Jonga and O’Neal view their platform as potentially transformative for manufacturing recruitment—they are conducting pilots already with select automotive and aerospace companies to refine the product and identify high-demand roles.

“We want to give an employer an AI copilot, where they can easily search different profiles, and can be as specific as possible,” he says. “The platform augments the recruiting process from pre-screening to sending an offer letter, saving 10 to 20 hours weekly per recruiter,” Jonga says.

O’Neal explains that developing the functionality is manageable because they are focusing on the niche vertical market of manufacturing, which makes it easier to identify the skills data that matters. Then, using Large Language Model (LLMs) similar to ChatGPT, they are building a reasoning engine.

“We’re using an algorithm the same way any search engine, like Google, would,” he says. “It’s a thing called vectorization, where we take all your information and make it where we can relate it to everything else in our database.”

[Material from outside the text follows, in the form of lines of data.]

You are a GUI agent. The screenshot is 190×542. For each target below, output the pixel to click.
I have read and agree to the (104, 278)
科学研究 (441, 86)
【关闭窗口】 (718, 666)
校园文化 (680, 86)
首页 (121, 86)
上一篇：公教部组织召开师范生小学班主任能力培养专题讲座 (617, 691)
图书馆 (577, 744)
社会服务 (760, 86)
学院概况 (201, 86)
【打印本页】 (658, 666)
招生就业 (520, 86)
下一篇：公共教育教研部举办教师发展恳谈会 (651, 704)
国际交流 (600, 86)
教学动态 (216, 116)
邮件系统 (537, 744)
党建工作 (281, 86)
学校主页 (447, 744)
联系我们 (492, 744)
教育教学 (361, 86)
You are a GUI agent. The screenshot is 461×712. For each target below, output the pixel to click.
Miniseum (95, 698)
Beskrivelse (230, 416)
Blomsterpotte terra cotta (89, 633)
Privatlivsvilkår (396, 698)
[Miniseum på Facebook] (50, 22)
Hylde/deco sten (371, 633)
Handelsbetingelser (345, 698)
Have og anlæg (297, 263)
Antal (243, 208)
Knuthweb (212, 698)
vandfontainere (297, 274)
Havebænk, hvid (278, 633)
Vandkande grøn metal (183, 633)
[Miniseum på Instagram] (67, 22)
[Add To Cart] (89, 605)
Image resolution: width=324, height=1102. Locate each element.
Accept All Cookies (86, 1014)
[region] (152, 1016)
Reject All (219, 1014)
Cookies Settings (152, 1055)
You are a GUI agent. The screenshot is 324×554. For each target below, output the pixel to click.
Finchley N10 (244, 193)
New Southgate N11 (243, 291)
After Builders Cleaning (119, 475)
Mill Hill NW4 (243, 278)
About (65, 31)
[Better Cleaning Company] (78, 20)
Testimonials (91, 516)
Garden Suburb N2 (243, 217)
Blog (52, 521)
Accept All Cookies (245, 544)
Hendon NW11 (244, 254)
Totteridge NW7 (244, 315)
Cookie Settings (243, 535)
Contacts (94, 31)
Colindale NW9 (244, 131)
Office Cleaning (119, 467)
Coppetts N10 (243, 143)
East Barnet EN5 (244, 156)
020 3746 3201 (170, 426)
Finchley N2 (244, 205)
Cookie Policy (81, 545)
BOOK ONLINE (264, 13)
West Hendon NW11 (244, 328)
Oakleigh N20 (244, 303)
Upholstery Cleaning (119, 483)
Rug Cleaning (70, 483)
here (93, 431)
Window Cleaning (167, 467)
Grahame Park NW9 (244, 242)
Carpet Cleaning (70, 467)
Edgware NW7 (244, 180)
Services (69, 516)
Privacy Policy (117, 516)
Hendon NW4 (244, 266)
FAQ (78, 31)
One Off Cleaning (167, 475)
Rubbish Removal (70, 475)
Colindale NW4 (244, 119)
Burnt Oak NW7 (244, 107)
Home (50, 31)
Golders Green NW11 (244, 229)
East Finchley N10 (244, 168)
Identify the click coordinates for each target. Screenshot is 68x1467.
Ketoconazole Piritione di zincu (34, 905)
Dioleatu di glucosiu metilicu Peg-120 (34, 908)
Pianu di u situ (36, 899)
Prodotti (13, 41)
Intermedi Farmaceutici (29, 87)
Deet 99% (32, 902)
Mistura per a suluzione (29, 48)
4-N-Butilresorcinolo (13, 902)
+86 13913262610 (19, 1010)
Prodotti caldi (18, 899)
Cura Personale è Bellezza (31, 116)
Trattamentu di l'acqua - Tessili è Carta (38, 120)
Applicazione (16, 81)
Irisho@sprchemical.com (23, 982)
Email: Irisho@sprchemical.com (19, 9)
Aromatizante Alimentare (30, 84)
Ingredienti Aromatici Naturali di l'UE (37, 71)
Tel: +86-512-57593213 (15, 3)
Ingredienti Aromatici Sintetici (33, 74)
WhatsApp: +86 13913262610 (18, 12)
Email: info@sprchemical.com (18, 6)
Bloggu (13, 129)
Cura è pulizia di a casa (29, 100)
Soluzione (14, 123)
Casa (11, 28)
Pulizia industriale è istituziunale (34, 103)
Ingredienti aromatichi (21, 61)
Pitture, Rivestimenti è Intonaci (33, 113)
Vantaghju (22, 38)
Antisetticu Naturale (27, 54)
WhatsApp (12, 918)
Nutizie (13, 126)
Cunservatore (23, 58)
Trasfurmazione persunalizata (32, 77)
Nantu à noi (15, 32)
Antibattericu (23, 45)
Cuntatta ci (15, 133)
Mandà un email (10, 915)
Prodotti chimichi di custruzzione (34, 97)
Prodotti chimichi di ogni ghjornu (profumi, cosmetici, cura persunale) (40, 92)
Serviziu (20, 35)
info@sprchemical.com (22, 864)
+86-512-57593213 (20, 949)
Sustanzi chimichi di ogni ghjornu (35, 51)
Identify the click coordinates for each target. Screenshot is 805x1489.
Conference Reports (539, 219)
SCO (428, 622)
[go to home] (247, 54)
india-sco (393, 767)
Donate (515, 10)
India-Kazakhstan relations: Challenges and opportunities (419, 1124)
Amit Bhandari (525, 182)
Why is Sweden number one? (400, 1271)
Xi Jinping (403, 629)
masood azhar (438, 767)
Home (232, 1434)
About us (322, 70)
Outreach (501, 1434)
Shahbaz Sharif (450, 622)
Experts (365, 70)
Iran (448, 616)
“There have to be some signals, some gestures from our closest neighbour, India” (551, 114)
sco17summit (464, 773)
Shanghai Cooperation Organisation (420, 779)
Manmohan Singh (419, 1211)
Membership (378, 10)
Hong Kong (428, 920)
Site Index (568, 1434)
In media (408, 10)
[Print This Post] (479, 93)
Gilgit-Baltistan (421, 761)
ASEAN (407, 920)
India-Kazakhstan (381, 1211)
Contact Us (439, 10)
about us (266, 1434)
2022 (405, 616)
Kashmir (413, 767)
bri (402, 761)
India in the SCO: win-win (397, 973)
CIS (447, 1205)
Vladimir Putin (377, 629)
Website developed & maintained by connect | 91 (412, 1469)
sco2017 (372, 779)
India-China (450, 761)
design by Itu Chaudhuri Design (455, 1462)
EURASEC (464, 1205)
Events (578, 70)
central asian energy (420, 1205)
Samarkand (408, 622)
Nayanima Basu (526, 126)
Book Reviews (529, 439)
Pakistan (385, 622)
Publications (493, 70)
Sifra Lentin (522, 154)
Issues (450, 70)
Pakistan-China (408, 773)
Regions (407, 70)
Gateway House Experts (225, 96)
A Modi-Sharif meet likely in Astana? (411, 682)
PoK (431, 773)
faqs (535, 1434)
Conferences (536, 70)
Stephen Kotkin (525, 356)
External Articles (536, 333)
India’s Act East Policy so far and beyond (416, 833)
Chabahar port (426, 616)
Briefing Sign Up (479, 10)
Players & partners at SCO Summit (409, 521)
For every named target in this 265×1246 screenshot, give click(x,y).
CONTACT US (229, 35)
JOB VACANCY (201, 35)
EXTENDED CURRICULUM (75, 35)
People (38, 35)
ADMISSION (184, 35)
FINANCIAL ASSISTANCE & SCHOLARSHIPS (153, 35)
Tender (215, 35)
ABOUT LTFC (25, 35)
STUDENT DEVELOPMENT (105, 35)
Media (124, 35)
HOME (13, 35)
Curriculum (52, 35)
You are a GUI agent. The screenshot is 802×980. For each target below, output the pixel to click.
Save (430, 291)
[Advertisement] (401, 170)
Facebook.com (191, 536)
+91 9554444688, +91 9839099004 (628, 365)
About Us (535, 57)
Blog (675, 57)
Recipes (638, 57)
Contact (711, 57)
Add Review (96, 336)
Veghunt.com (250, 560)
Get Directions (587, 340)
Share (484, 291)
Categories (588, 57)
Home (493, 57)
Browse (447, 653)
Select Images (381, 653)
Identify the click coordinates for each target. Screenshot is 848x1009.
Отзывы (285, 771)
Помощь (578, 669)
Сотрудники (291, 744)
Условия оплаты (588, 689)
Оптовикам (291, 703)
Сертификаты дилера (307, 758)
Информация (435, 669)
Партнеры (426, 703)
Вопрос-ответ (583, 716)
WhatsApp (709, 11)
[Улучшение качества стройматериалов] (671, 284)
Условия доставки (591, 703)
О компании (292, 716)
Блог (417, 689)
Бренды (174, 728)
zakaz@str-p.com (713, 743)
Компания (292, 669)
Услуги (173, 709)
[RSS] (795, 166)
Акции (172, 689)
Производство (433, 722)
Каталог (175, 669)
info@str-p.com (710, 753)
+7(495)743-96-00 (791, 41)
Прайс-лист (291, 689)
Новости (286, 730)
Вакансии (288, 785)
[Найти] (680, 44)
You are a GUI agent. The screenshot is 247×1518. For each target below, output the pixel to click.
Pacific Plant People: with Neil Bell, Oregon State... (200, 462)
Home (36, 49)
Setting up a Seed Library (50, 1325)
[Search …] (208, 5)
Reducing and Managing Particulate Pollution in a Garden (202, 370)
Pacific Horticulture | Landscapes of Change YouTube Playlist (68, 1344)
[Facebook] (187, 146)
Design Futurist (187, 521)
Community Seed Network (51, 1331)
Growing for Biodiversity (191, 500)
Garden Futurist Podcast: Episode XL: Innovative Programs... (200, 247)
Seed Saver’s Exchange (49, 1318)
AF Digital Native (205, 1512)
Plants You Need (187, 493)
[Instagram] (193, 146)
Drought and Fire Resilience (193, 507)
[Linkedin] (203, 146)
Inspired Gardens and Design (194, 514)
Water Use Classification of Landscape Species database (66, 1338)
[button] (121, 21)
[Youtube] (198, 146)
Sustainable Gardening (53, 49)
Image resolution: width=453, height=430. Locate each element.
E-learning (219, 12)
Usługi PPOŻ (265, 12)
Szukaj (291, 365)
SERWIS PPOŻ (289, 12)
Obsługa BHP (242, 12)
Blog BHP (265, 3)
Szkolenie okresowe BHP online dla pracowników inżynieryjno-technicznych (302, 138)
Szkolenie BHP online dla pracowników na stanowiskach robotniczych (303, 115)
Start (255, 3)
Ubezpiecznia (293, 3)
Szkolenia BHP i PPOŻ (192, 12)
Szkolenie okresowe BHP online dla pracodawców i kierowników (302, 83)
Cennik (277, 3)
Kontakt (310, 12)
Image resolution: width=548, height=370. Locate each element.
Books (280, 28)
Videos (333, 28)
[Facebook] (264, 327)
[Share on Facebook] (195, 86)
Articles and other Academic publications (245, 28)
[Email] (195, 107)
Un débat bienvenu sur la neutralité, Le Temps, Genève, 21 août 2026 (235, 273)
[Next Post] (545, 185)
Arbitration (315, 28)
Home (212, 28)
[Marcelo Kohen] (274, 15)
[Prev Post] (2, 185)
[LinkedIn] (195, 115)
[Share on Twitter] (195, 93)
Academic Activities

Marketing Laborup with Lessons from Rocky Top

Jenga and O’Neal attribute their ability to market and sell Laborup to their connections at Haslam. Jonga enhanced his engineering background with business skills through mentorship in ACEI and his involvement with Haslam’s Professional Sales Forum.

O’Neal says they worked out the kinks in their Laborup sales presentation at the ACEI. After the Graves Business Plan Competition, the duo had enough success pitching the startup to investors to begin pilot testing it late last year.

“Our interaction at [the ACEI] shaped how we approached marketing, how we structured some of our slide decks, this sort of thing,” O’Neal says. “That was the first presentation I had done for Laborup, trying to sell it to people. It was good to practice how to do that.”

Harnessing Tennessee Talent

The team plans to hire graduates from Tickle and Haslam, familiar as they are with the talent these colleges produce, and they view Tennessee as an ideal location because of its burgeoning manufacturing sector. Jonga sees this as a perfect match of opportunity and talent, offering UT graduates the chance to help build a new venture.

“We’re trying to provide an opportunity to join a generational internet company that’s going to define how people get hired,” he says.

Laborup is currently hiring growth marketing interns and software engineers. Students who are interested can contact Jonga through LinkedIn.

“Companies like Airbnb famously made their first 1,000 team members millionaires,” Jonga adds. “We want to do that.”

O’Neal’s desire to help people made the decision to found Laborup in Tennessee an easy one.

“I am passionate about building software and tools that help people, especially people in our local community,” he says. “I feel like this is an opportunity to build something that helps people in Tennessee.”

As the duo’s mentor, Winter believes O’Neal and Jenga are on the right path, not just because of their training at Haslam, but also because of who they are.

“Beyond the innovative solution, it was Simba and Logan’s collective entrepreneurial spirit that impressed me,” she says. “Their genuine commitment to making a difference in the skilled trades sector, combined with tenacity and a clear vision, gave me every confidence in their future success and in the impact that Laborup will have on the industry.”